L’open space aura ma peau

openspace

Vous le connaissez, le collègue qui déboule au-dessus de votre bureau en vous demandant s’il vous dérange? Celui qui après que vous lui ayez répondu oui vous pose quand même sa question? Celui que vous écoutez poser sa question en sentant déjà qu’il serait capable de faire le siège de votre bureau tant qu’il n’aura pas eu sa réponse?

Celui-là il est venu 4 fois me voir aujourd’hui. 4 fois.

Vous le connaissez le collègue à qui on n’a jamais montré comment éternuer discrètement? Celui qui se racle la gorge 46 fois par heure 365j par an et dont vous finissez par ne plus entendre que ça dans l’open space?

Celui-là est enrhumé cette semaine.

Vous le connaissez le collègue qui se parle à lui-même à haute voix en commentant ses faits et gestes?
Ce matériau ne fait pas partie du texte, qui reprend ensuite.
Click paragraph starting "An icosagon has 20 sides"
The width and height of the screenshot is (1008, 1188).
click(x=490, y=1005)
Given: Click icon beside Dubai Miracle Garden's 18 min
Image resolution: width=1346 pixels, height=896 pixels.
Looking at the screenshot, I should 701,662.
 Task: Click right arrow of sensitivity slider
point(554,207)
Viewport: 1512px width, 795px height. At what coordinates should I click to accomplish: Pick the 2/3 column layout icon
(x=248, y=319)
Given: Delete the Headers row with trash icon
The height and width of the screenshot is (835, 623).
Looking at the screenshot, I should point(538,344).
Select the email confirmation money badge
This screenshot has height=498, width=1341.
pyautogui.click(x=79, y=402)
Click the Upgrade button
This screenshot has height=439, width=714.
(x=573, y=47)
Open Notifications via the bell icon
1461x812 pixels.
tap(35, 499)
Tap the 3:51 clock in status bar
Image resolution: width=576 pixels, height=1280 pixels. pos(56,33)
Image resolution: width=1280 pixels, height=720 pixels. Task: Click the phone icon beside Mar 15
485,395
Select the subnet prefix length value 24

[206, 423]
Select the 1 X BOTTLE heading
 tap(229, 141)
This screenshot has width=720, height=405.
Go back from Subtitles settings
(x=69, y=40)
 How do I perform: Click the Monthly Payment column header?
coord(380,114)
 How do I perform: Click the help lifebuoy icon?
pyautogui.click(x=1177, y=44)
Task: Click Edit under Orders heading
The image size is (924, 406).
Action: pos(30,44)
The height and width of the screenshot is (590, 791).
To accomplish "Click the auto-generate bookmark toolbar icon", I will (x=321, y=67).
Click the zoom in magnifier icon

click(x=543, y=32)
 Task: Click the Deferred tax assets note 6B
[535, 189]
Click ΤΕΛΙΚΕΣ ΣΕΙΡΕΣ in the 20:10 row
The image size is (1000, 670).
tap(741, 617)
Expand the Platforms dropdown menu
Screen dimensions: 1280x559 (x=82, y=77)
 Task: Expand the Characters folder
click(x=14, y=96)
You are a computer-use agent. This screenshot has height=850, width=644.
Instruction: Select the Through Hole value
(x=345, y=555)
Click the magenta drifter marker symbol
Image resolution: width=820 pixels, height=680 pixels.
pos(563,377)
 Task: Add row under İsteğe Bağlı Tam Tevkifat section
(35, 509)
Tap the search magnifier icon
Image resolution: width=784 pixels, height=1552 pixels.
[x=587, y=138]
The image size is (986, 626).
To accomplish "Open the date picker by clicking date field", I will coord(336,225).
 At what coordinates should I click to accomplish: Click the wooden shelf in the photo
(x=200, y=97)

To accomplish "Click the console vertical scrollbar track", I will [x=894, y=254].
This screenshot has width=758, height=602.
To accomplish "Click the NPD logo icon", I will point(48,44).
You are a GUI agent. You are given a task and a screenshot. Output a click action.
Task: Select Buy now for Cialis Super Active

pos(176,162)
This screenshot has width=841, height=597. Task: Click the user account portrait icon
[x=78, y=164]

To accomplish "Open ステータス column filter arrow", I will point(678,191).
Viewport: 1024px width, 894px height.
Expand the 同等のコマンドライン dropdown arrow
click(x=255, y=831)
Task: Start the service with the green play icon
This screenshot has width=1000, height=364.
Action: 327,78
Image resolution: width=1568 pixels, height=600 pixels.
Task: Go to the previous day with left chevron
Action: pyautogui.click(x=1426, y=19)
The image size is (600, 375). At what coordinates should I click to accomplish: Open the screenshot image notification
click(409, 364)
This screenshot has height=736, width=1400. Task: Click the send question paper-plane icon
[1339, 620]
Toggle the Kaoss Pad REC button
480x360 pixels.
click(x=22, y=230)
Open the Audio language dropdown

Pas très fort, mais juste assez pour qu’on l’entende et qu’on se déconcentre pour lui demander s’il vous a posé une question… « Non non, je réfléchis à voix haute »… dans l’open space.

Vous le connaissez le chef qui vient squatter un bureau vide pour faire une réunion téléphonique avec haut-parleur, assis au fond de son siège… en laissant négligemment la porte ouverte? Porte donnant directement sur l’open space.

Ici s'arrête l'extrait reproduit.